# HELP. How can you tell if a snail is dead?



## littlegreen (Mar 11, 2012)

Hello, everyone!
Recently, I moved a bettafish that I'm babysitting into my bigger tank, which has a snail in it. My other better (now in my smaller tank) has never bothered it. However, after moving the other betta to it, I found after a few days that the snail was turned over and not moving. Thinking it could be stuck, I turned it back over. The next morning, it was turned over belly-up again, and I saw the betta ramming aggressively into it. I immediately moved the snail into my smaller tank, but it will not come out of its shell and will not move.

I have moved the snail into a cup with a bit of crushed up algae wafer (maybe it was hungry??) for now...but is it dead? I'm afraid I'm unsure how to tell. : (

Either way, I'm a little miffed the the betta I'm babysitting may have killed my snail! RUDE.


----------



## Tazman (Jan 15, 2012)

Take the snail out of the tank and smell it, you will know IMMEDIATELY, trust me, if it is dead!

The smell is unbearable.


----------



## MyRainbowBettaFish (May 9, 2012)

they won't move for a couple of days, and if you turn their shells over, usually all this gunk stuff comes out. They also smell reallllllyyyy bad if they are dead.


----------



## Mo (Mar 15, 2012)

Yeah. I agree. Smell it, they smell horrible. The stench made me gag at first,


----------



## SamJustice (May 5, 2012)

I'd leave it in the container for a while, if after like day it hasnt moved, at all, probably dead.

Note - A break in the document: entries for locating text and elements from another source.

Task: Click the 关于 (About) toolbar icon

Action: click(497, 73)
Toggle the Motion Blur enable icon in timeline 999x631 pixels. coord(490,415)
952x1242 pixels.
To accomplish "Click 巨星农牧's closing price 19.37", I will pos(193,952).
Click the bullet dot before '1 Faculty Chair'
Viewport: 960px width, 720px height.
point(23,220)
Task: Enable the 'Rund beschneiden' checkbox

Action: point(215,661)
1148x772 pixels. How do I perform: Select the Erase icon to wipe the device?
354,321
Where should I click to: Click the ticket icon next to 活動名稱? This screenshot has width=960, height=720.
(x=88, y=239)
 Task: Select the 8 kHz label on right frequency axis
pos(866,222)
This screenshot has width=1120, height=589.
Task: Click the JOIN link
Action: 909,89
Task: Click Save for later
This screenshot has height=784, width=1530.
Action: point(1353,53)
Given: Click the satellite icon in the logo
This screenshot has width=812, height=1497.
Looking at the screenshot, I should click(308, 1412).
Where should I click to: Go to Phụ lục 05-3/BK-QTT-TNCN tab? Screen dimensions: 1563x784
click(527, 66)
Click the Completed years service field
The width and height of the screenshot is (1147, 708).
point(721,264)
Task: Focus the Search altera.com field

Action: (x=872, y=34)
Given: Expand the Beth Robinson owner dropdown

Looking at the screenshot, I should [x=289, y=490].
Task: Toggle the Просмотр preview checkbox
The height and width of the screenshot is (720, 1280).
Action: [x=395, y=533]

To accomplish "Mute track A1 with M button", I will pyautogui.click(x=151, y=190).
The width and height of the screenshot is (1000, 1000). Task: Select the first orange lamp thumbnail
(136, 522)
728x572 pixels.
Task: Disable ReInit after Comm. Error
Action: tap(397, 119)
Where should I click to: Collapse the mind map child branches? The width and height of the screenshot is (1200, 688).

Don't worry. Raph killed my snail. /=

And gawds yes. they do stink. But not until after they sat a bit. Might also float too.


----------



## MollyJean (Dec 29, 2009)

dead snails STINK.. one of the worst things I have ever smelled. Take it out of the water and give it a sniff. If it doesn't stink, put him back in the water and cross your fingers. What kind of snail is he, anyway?


----------



## littlegreen (Mar 11, 2012)

He's a zebra snail...AND HE'S ALIVE!!!!!!!!!!!!!!! = D I moved him to a small container, and when I came back a few hours later he was climbing up the side of it! He's definitely never going into that tank while the betta I'm babysitting is in it! He'll stick to being tank-buddies with my own betta, who has never hurt him. Thank you all! : D


----------



## littlegreen (Mar 11, 2012)

But I do have a question! I think that I'm going to keep him in his own container for a few days, just so that in case he is injured he has a little downtime. What size container would be appropriate? Would a gallon be alright? I have a spare 1 gallon glass jar that I use for a temporary betta house. Could I use that?


----------



## SamJustice (May 5, 2012)

I'd say yeah.
Switching him between bettas, he'd need to be quarantined for a moment anyway.
Just remember to do the water changes.


----------



## Crowntailed (Apr 19, 2012)

1 gal tank is good, 
Its true snails when they die smell bad and i mean BAD. I had a snail die in my 35g tank and wow that tank smelled for 5 days.


----------



## Bombalurina (Oct 10, 2011)

Yay! Glad he's alive.

Yep, dead snails are seriously the worst thing I have EVER smelt...nothing compares with that stench. I was washing my hands under scalding water with scented soap every five minutes for the next day, crying in desperation because I couldn't get the stink off. Seriously, don't touch them. If you need to put your hands in dead-snail water, use gloves. Then burn them.


----------



## MollyJean (Dec 29, 2009)

Very glad he's alive, and now you have to give him an epic name like Lazarus!! *nodnodnod*


----------



## Tikibirds (May 26, 2011)

what kind is he?

sometimes they don't move for a while. I thought mine was dead too but nope. Besides the smell, I have been told the trapdoor will be open and the dead snail will hang out of it?


----------